Electromagnetic induction is the phenomenon in which an emf is induced in a conductor due to a change in magnetic flux linked with it.

The most important point from Faraday’s work that I want to remember:

• Just having a strong magnetic field is not enough.
• Just having a coil is not enough either.
• There must be a change in magnetic flux with time through the coil for induction to happen.

So I write a small note for myself: "No change in flux → no induced emf".

Faraday found that the magnitude of induced emf is related to how fast the magnetic flux changes with time. Faster change in flux means larger induced emf.

In proportional form, I remember it like this:

\( \varepsilon \propto \dfrac{\Delta \Phi_B}{\Delta t} \)

This will later become the mathematical statement of Faraday’s law, usually written as

\( \varepsilon = -\dfrac{\mathrm{d}\Phi_B}{\mathrm{d}t} \)

but at this stage I just keep the idea: rate of change of flux decides the size of induced emf.

If the magnetic field through the loop becomes stronger or weaker with time, the magnetic flux \( \Phi_B \) changes. For example:

• Moving a bar magnet quickly towards or away from a coil.
• Switching an electromagnet on or off near a coil.

If the part of the loop area lying in the magnetic field changes with time, the flux also changes. Example:

• Stretching or squeezing a flexible conducting loop in a magnetic field.
• Sliding a conductor on a U-shaped conductor so that the rectangular area changes.

From the formula \( \Phi_B = B A \cos\theta \), I know that flux also depends on the angle \( \theta \) between the field and the normal to the loop. So if I rotate the loop in a uniform magnetic field, \( \theta \) changes with time and hence \( \Phi_B \) changes.

This is the basic idea behind rotating coil generators.

• When the north pole of a magnet is moved towards the coil, the galvanometer shows a momentary deflection.
• When the magnet is held steady inside the coil, the galvanometer returns to zero.
• When the magnet is moved away from the coil, the galvanometer deflects again but in the opposite direction.

From this, I note:

Deflection only when the magnet is moving, not when it is at rest relative to the coil.

If I keep the magnet fixed and move the coil towards or away from the magnet, I still get induced current. So what really matters is the relative motion and hence the change in magnetic flux, not which object is moving.

Again, no relative motion means no change in flux and hence no induced current.

The induced current always flows in such a direction that its own magnetic effect opposes the change that produced it. This is a very important physical idea: nature resists changes in magnetic flux.

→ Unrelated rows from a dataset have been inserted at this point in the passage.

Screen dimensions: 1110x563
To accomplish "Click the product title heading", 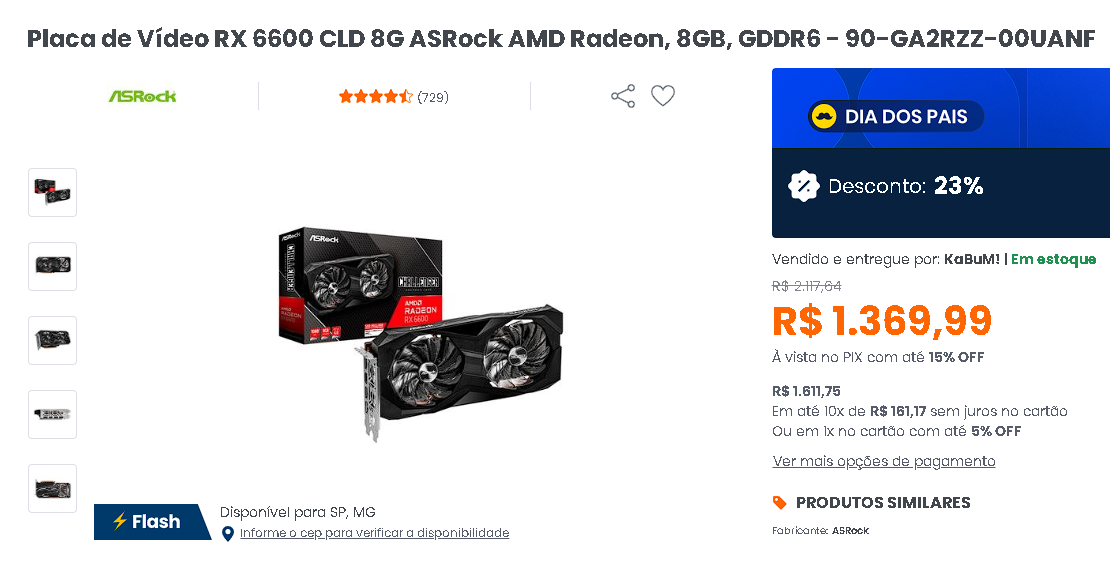I will click(561, 38).
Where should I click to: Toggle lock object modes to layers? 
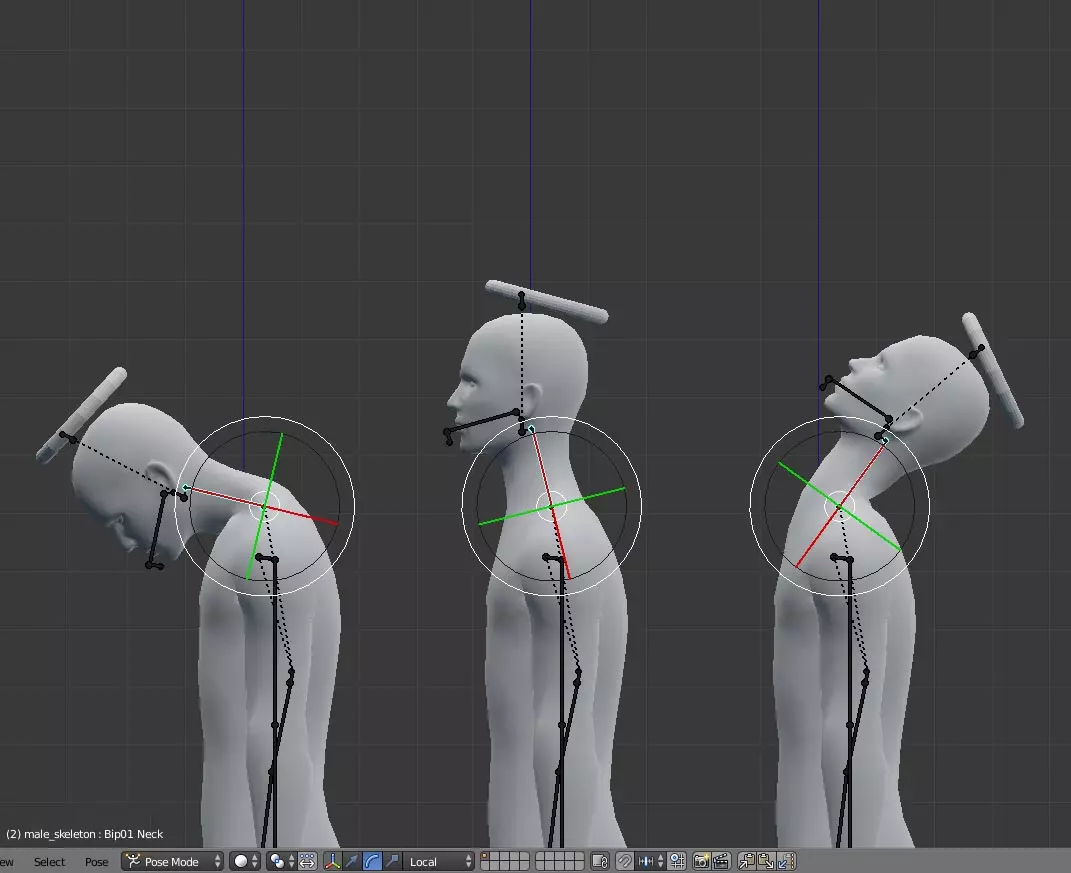point(600,861)
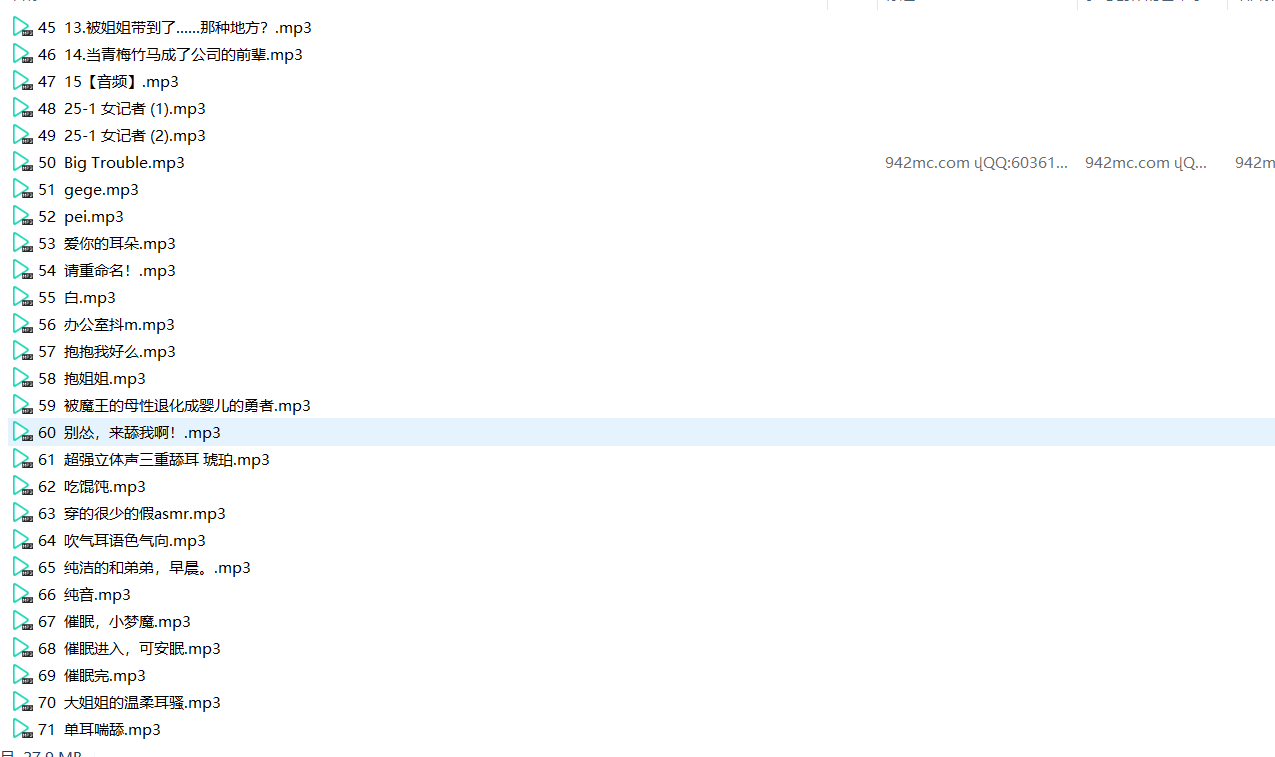Click the file icon of 吃馄饨.mp3
1275x757 pixels.
point(22,486)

This is why there is a negative sign in the formula

\( \varepsilon = -\dfrac{\mathrm{d}\Phi_B}{\mathrm{d}t} \)

For now, I just remember a short sentence: "Induced current opposes the change in flux".

In a generator, a coil is rotated in a magnetic field (or a magnet is rotated near a coil). Because the orientation of the coil in the magnetic field keeps changing, the magnetic flux \( \Phi_B \) changes continuously. This induces an alternating emf, which gives alternating current used in homes and industries.

In a bicycle dynamo, the wheel rotation turns a small magnet or coil and produces emf to light up the lamp. In an induction cooker, changing currents in a coil create a changing magnetic field, which induces currents in the metal vessel and heats it up.

In some microphones, sound causes a diaphragm and attached coil to move in a magnetic field, changing the flux and inducing a small emf that represents the sound signal. In speakers, changing current in a coil creates changing magnetic forces that move the diaphragm to produce sound.

All these examples are different faces of the same core idea: change in magnetic flux leading to induced emf and current.